Pongo este testimonio porque, hablando también con su familia, en estos momentos lo más duro es el no poder estar con ella. El no poder acompañarnos físicamente. El tener que dejar morir a alguien en la soledad y, al mismo tiempo, no poder tener el consuelo de un abrazo, de un beso, de una caricia.

Es, probablemente, más difícil y más duro eso que ninguna otra cosa. La menciono a ella, pero soy consciente de cuántos cientos o miles de familias, solamente en España, están viviendo la misma situación. Y yo quisiera que ofreciéramos la Misa por todos ellos, para que les supliquemos al Señor, por intercesión de San José, custodio de la Iglesia, custodio de la Sagrada Familia, que esta plaga, de la que no buscamos culpables, no destruya más vidas, no destruya nuestra humanidad. Yo me acordaba también esta mañana que decía el Señor: “Si tuvierais fe como un grano de mostaza, podríais decirle a esta montaña échate al mar”. Señor, está claro que no tengo la fe como un grano de mostaza, pero hay en el pueblo cristiano muchas personas que tienen esa fe. Oremos. Oremos juntos. PidámosLe, no simplemente el cese de la plaga y no simplemente el que a nosotros no nos toque, o que no toque a nuestros seres queridos, que también eso hay que pedirlo, pero pidámosLe también si nos toca, lo que se puede aprender en una situación de éstas.

Algunos registros
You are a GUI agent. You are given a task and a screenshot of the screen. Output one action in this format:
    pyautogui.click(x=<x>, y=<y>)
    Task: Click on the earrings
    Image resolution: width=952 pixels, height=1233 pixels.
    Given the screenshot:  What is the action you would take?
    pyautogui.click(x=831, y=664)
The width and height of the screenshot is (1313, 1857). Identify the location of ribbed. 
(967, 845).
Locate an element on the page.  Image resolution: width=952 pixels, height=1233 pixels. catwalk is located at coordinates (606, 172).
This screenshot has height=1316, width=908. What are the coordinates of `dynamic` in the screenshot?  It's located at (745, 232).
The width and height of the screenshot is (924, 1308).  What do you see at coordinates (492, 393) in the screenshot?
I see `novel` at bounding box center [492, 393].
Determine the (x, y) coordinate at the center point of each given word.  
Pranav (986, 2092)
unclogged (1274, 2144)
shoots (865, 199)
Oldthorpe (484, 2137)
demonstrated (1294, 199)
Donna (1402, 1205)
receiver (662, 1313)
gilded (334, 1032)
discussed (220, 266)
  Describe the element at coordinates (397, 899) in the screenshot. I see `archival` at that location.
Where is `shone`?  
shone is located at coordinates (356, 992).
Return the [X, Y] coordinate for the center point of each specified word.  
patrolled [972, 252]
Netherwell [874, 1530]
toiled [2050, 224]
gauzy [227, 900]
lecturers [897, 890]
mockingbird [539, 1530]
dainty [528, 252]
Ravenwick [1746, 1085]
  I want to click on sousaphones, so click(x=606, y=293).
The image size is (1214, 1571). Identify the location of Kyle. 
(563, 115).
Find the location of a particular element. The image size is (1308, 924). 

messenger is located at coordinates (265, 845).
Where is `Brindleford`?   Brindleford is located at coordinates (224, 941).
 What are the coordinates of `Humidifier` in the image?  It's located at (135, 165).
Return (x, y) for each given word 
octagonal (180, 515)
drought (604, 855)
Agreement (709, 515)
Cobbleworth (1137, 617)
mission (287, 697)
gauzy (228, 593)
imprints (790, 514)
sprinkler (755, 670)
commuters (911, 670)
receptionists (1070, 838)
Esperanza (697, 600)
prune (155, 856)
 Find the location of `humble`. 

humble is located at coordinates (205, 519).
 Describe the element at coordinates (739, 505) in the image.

> _INSTRUCCIONES_
Retoma el texto sobre morir en soledad durante la plaga a partir de donde se interrumpe. No es necesario consultar los registros.

> _RESPUESTA_
Y hay algunas cosas especialmente importantes. La más importante de todas, me parece a mí, y sirve lo mismo para las familias que para todos nosotros, que para el personal sanitario que están en estos momentos comportándose de una manera tan heroica en muchas ocasiones: estamos hechos para la comunión, estamos hechos para ayudarnos unos a otros, estamos hechos para estar cerca unos de otros, para estar unidos. Cuando eso físicamente, como en estos momentos, no es posible, tenemos que buscar otros modos de poder expresar el cariño, de poder expresar el afecto, la comunión. Y para quienes tenemos fe, tenemos el tesoro de esa cláusula del Credo que es “creo en la comunión de los santos”.

Somos miembros todos del mismo Cuerpo de Cristo. Somos miembros los unos de los otros. Nadie puede -podemos decir- “soy autónomo, soy independiente, después de mí el diluvio, lo importante es que me salve yo”, porque no es verdad. Es una gran mentira lo de que somos autónomos y cada uno hacemos nuestra vida. Estamos todos unidos por unos lazos profundísimos, por el hecho mismo de la Creación. Pero estamos, además, quienes tenemos la gracia de haber conocido al Señor, unidos por los vínculos que el Espíritu Santo une a los miembros del Cuerpo de Cristo como nuestra alma une los miembros de nuestro cuerpo.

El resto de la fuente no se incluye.